Clarence Road was named after the Duke of Clarence, later King William IV. It appears to have been constructed sufficiently late in the 19th century not to have had an earlier French name.
The land for the quarry was purchased by Clément Auguste de Quetteville in the 1820s from the Chevalier family. Clément presumably built the quarry to cater for the growth in the number of buildings in St Helier in the first half of the 19th century.

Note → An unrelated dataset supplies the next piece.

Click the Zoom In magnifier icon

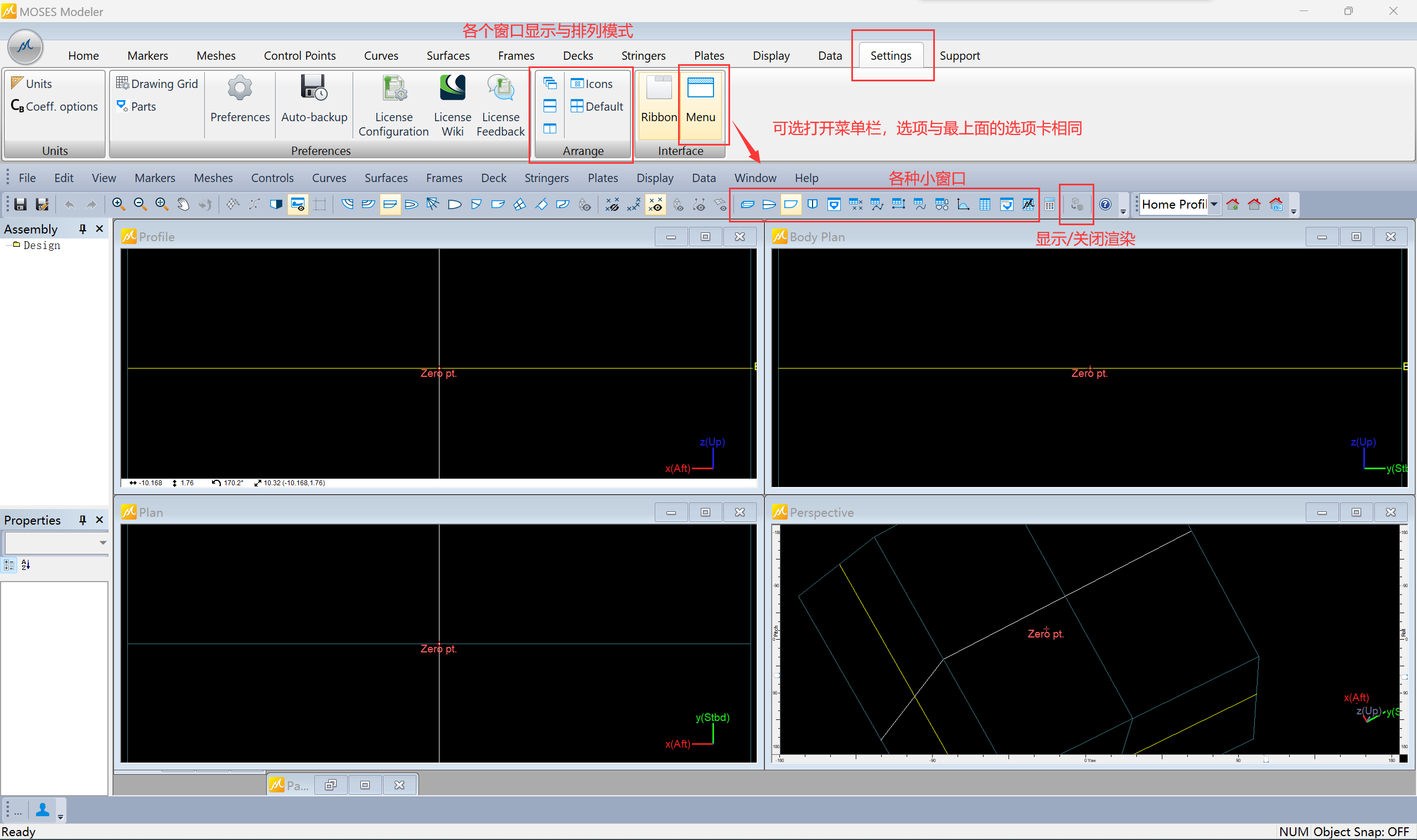pyautogui.click(x=118, y=204)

The quarry sat alongside some rather grand properties, including Sussex House and Gardiner House, both of which were built between the 1830s and the 1850s, perhaps using stone from the quarry.
Prosper
The area around Clarence Road would have been a pleasant area of St Helier to live in during the 19th century, with Royal Crescent just around the corner, with its centrepiece Theatre Royal. The 1851 census shows that this was a prosperous area of the town. Living there were a doctor, a retired surgeon from the East India Company, a fund holder, a professor of writing and general literature, a master sailmaker and a retired Royal Navy Lieutenant.
Many of the inhabitants of Clarence Road had large families, including Philip Harding, a 50-year-old doctor, and his wife Mary, who are listed as having seven daughters from the age of four to 20 all living with them at Sussex House in 1851. Baptism records show that Philip and Mary had an eighth daughter, Kate, in 1848, and after eight girls Mary gave birth to twin sons, George and Robert, in 1849. As the 1851 census does not record these last three children, it is assumed that they succumbed to the high levels of infant mortality in the 19th century.
Further evidence of the prosperity of the area can be found when looking at the names of the individuals living in Grosvenor Terrace. It was built in 1826, but tragedy struck during construction when, in June 1825, a ladder collapsed with 16 men on it.
Solicitor-General
By 1851 the individuals living in Grosvenor Terrace included John Hammond, then Solicitor-General of Jersey. He lived at number 15 with his wife, Jane Penrose Le Breton – the sister of Dean Le Breton, father of Lillie Langtry – and their four daughters and two sons. The household benefited from the services of a live-in cook, a parlour maid and two housemaids.
John Hammond went on to become Bailiff of Jersey in 1858. He was a strong supporter of the Jersey Industrial School and Female Orphans Home as well as a keen horticulturist. In his professional life as a judge he took a keen interest in the prisoners he sentenced and visited them in prison to talk to them about their plans to reform.